[Texto facilitado]
★ ★ ★
Madrid, Cundinamarca

Por: Antonio Caballero

Voy en taxi a Madrid, Cundinamarca. Verdes frescos, verdes tiernos, verdes ácidos, verdes lisos, verdes crespos y esponjados y rezumantes de verde, verdes pálidos, verdes biches, verdes vivos y claros, verdes verde veronés.Todos los tonos, todos los matices del verde, desde el del sauce hasta el del trébol, desde el del pasto hasta el del junco, hasta el del charco, hasta el de la cebada todavía sin segar. Una marejada de verdes apenas contenida por la plata oscura y seria de las solemnes hileras de eucaliptos que se mecen y suspiran en el viento de la Sabana. Un cielo líquido, desvaído, cargado de vagas nubes cambiantes de algodón deshilachado. La luz centelleante de la cordillera, que hace guiñar los ojos. El taxista advierte:
-Ojo a la jediondez: es el río Bogotá.
Más que ojo, nariz. Pero dejamos atrás la jediondez del río podrido y entramos en Madrid, antiguo pueblo sabanero. Más antiguo que el otro Madrid de España, ese lugar de La Mancha que el rey Felipe II designó capital de medio mundo en 1561, hace 433 años, cuando el Madrid de acá llevaba ya dos años de fundado como pueblo de españoles, y siglos como aldea chibcha. Pero no se llamaba Madrid.
Llegar al otro, al Madrid de España, es cosa muy distinta. Para empezar, allá no hay verde. Si acaso el verdinegro sucio de un pantano, que es como llaman allá a los embalses de las represas eléctricas. Al Madrid de allá se llega surcando un cielo imperturbablemente azul, bruñido y refulgente como una plancha de hierro incandescente sobre el erial de Castilla. El piloto del avión advierte:
-La temperatura local es de 34 grados centígrados a la sombra.
★ ★ ★
(Entradas de datos recopiladas)
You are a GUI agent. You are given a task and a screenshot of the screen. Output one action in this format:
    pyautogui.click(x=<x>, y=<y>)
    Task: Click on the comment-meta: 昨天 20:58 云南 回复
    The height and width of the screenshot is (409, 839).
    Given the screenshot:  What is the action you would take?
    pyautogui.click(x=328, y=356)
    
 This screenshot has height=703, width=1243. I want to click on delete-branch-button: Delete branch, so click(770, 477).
★ ★ ★
[Enunciado de tarea] Reescribe el tramo del texto sobre Madrid, Cundinamarca, que va desde "Más que ojo, nariz." hasta "a la sombra.", sustituyendo "pantano" por "lodazal".

[Solución propuesta]
Más que ojo, nariz. Pero dejamos atrás la jediondez del río podrido y entramos en Madrid, antiguo pueblo sabanero. Más antiguo que el otro Madrid de España, ese lugar de La Mancha que el rey Felipe II designó capital de medio mundo en 1561, hace 433 años, cuando el Madrid de acá llevaba ya dos años de fundado como pueblo de españoles, y siglos como aldea chibcha. Pero no se llamaba Madrid.
Llegar al otro, al Madrid de España, es cosa muy distinta. Para empezar, allá no hay verde. Si acaso el verdinegro sucio de un lodazal, que es como llaman allá a los embalses de las represas eléctricas. Al Madrid de allá se llega surcando un cielo imperturbablemente azul, bruñido y refulgente como una plancha de hierro incandescente sobre el erial de Castilla. El piloto del avión advierte:
-La temperatura local es de 34 grados centígrados a la sombra.